Pour un monde commun
Toutes les cultures échangent et se mêlent depuis des siècles. Ainsi chacune évolue et sans cesse se transforme. Ce métissage des cultures devrait inciter les Occidentaux à s'ouvrir dès à présent à la culture du métissage. Car, qu'il le veuille ou non, tout Occidental aujourd'hui devient métis.
Il faut en finir avec la connotation dépréciative de l'altérité, avec les réactions de méfiance et de rejet. Car l' "Autre" demeure notre semblable : nous relevons de la même espèce humaine universelle. Et il est aussi différent : Asiatique, Arabe, Africain, il a sa manière de penser, sa vision du monde. L'écart entre les siennes et les nôtres révèle ce que nous avons en commun : la capacité de raisonnement, d'abstraction et de concept, mais selon des démarches cognitives diverses, résultant en particulier de langues d'origine aux structures différentes.

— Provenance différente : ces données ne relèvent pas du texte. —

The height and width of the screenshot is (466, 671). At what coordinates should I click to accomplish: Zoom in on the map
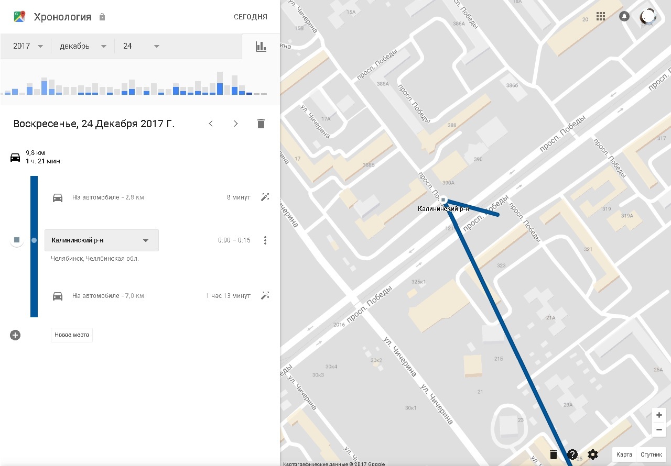pyautogui.click(x=659, y=415)
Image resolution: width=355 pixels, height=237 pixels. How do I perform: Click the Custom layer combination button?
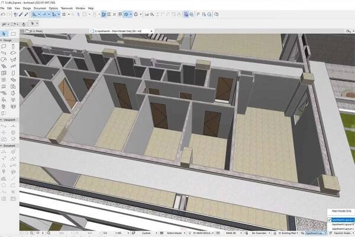tap(146, 234)
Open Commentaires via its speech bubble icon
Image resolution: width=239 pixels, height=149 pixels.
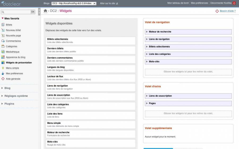[x=3, y=41]
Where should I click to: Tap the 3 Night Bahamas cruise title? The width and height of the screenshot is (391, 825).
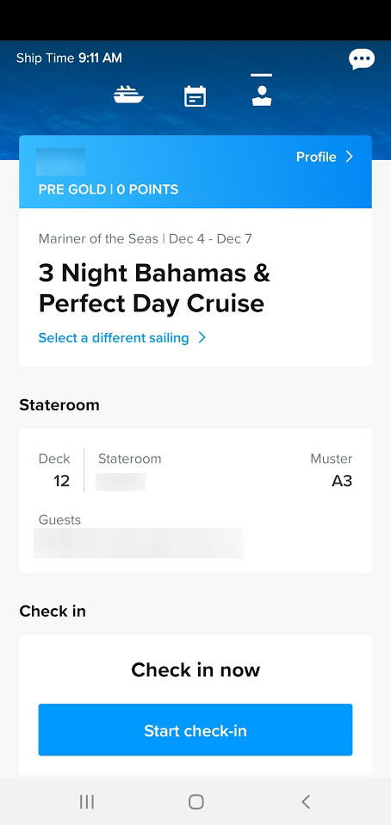coord(154,288)
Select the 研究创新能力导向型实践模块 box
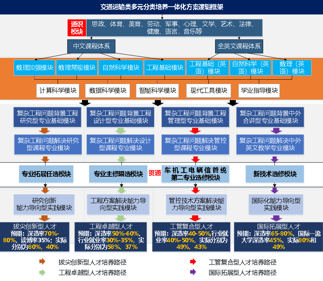This screenshot has width=323, height=281. (x=45, y=204)
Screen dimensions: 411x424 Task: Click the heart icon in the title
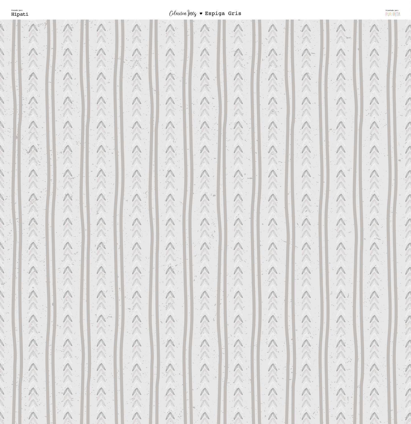click(201, 13)
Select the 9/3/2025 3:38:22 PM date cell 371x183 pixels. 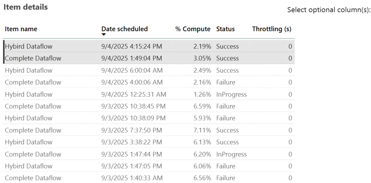point(132,142)
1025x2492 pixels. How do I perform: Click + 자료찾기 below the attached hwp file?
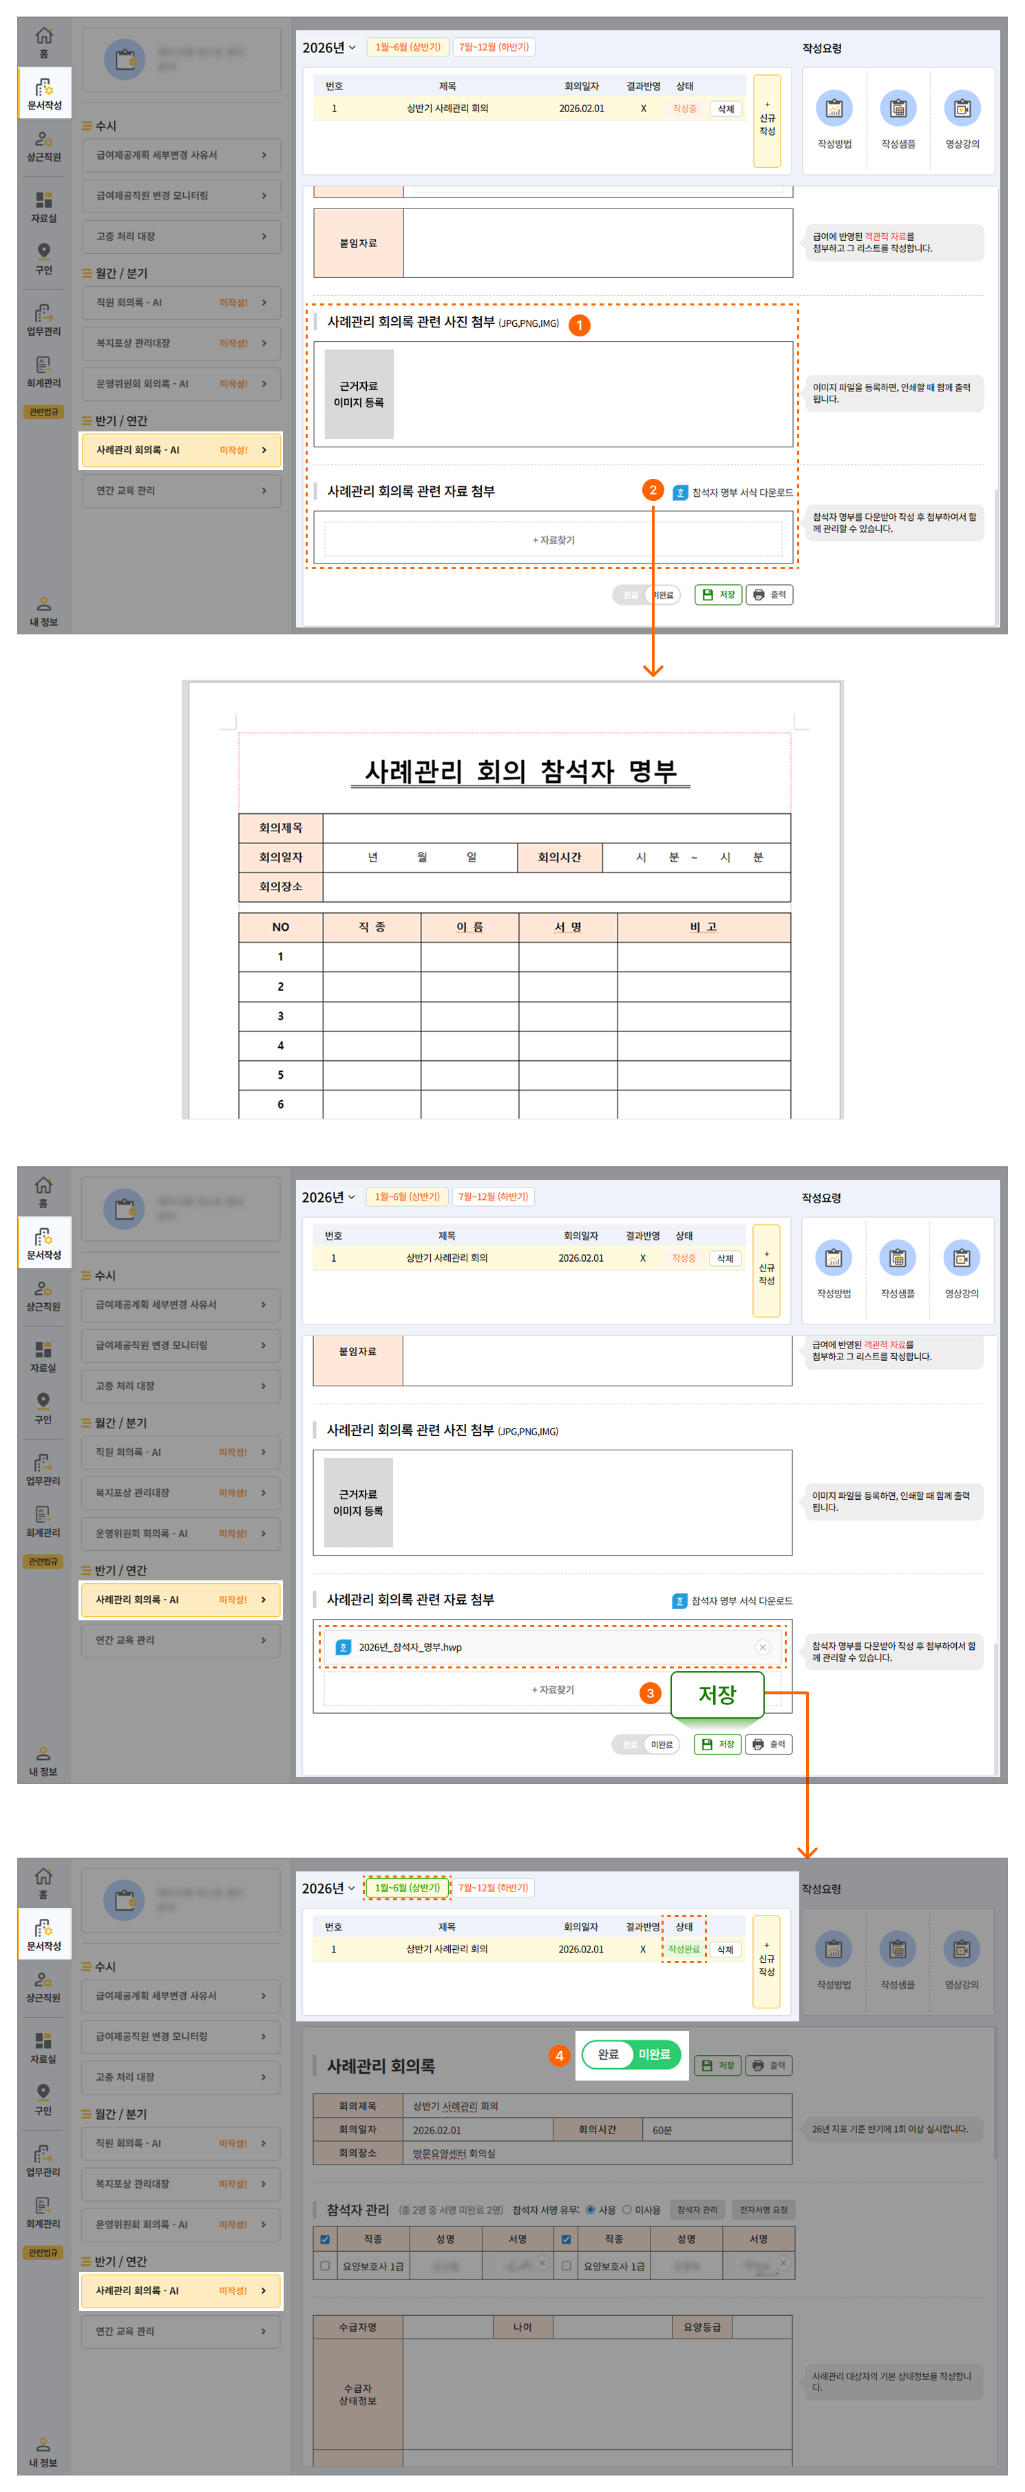[553, 1689]
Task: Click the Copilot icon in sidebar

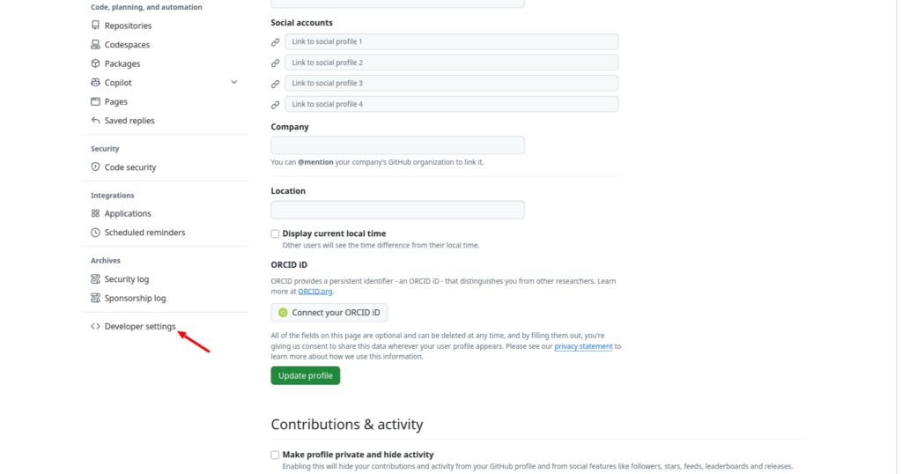Action: 95,82
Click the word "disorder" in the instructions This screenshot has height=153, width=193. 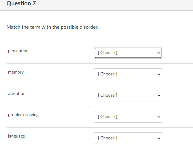[89, 27]
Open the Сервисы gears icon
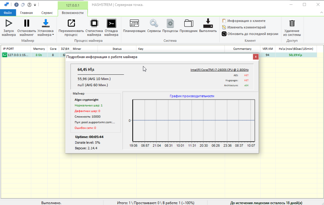The image size is (324, 205). tap(154, 23)
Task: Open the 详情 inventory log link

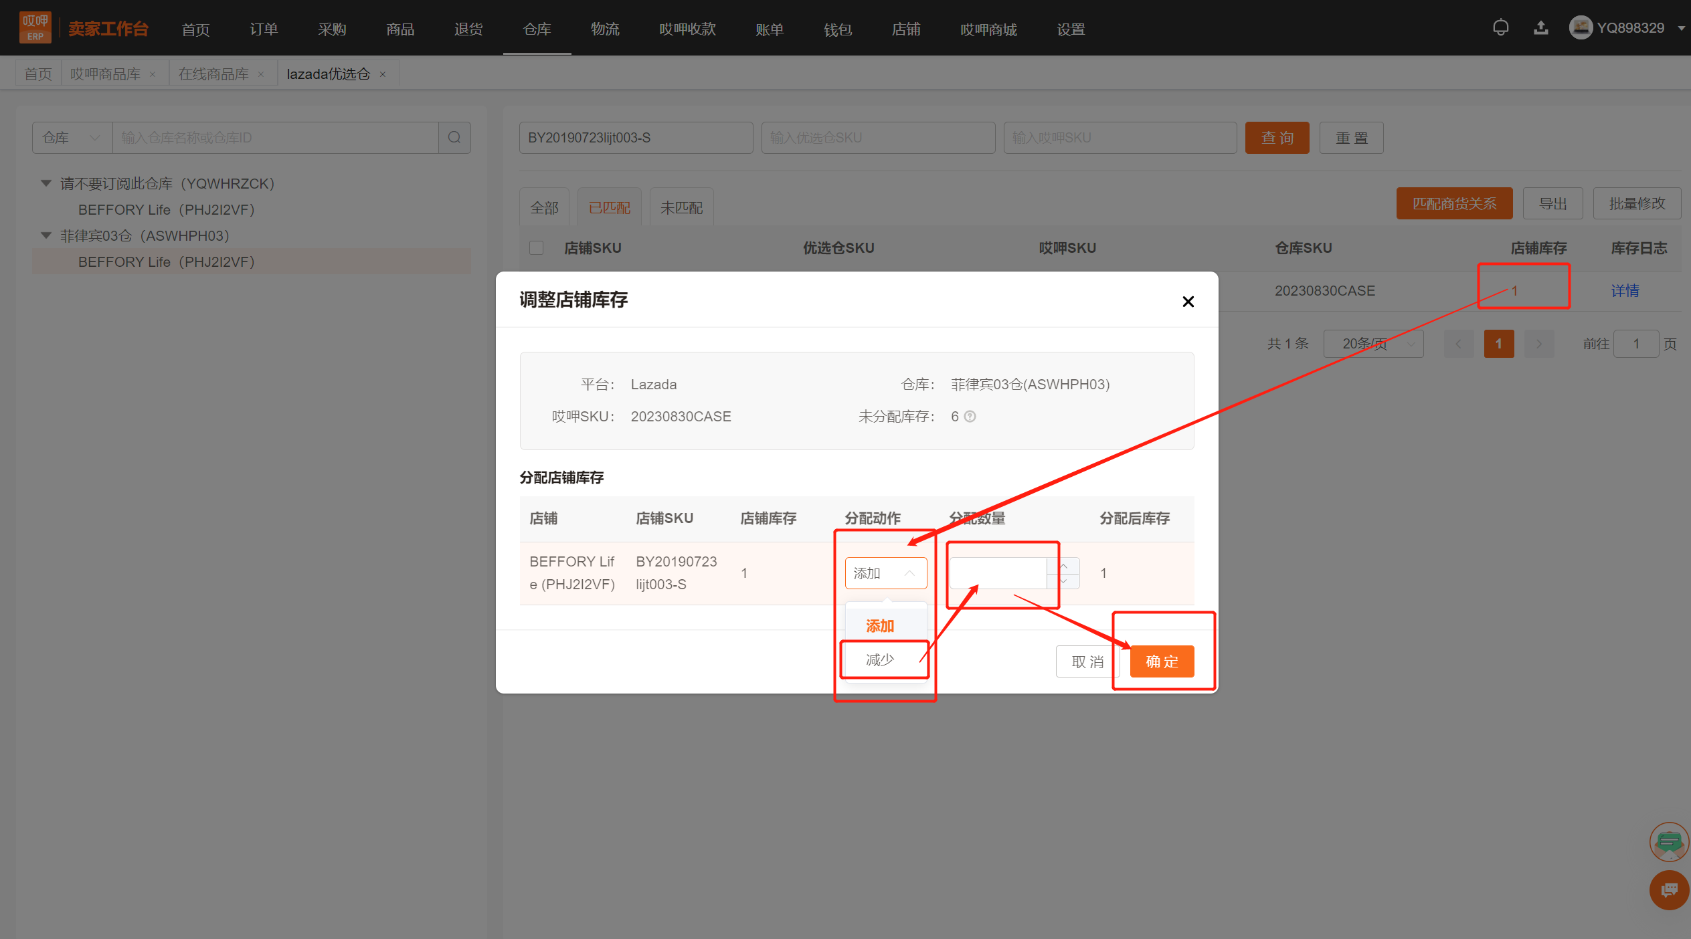Action: tap(1625, 290)
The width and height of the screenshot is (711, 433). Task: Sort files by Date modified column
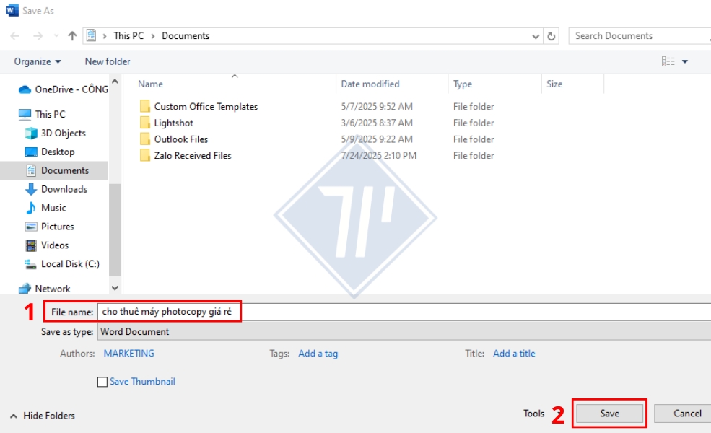[370, 84]
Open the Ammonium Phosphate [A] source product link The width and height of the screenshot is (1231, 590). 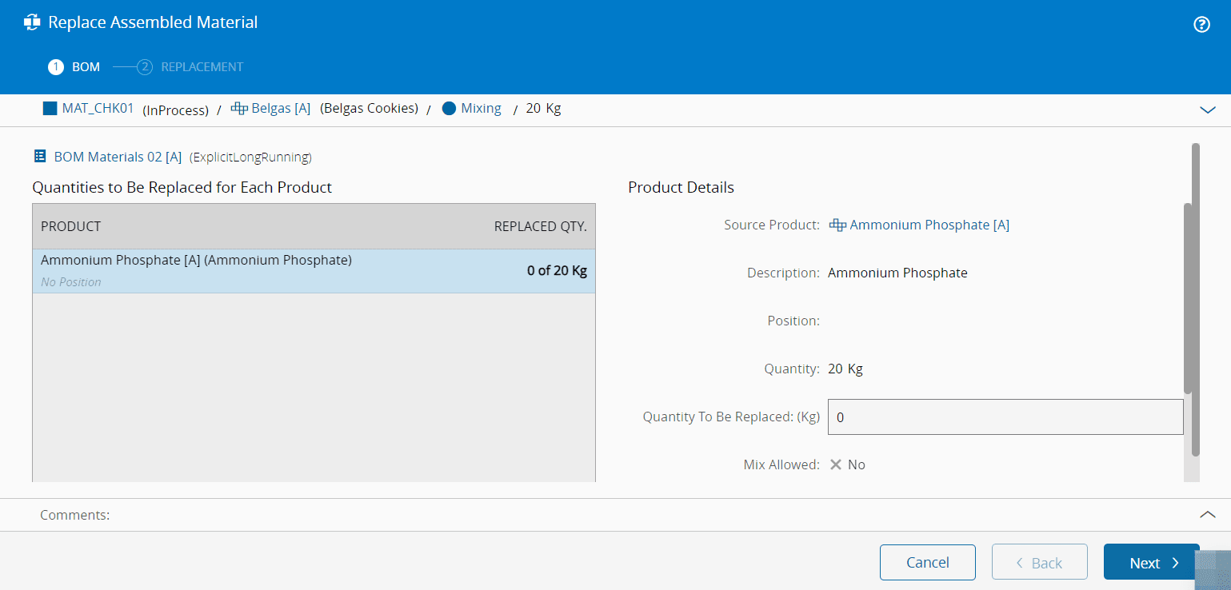pyautogui.click(x=929, y=225)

Ainsi réfléchir sur autrui amène à réfléchir sur soi, à ne pas croire universels nos valeurs et nos modes de pensée. L'Occident ne détient aucune vérité externalisable, il ne peut prétendre imposer à quelque société que ce soit son régime démocratique, ses lois ou ses droits de l'homme.
On ne peut œuvrer à un monde commun qu'en transformant nos mentalités occidentales, en nous intéressant à autrui tel qu'en lui même, en tentant, avec Albert Camus, de (le) «comprendre sans (le) juger.»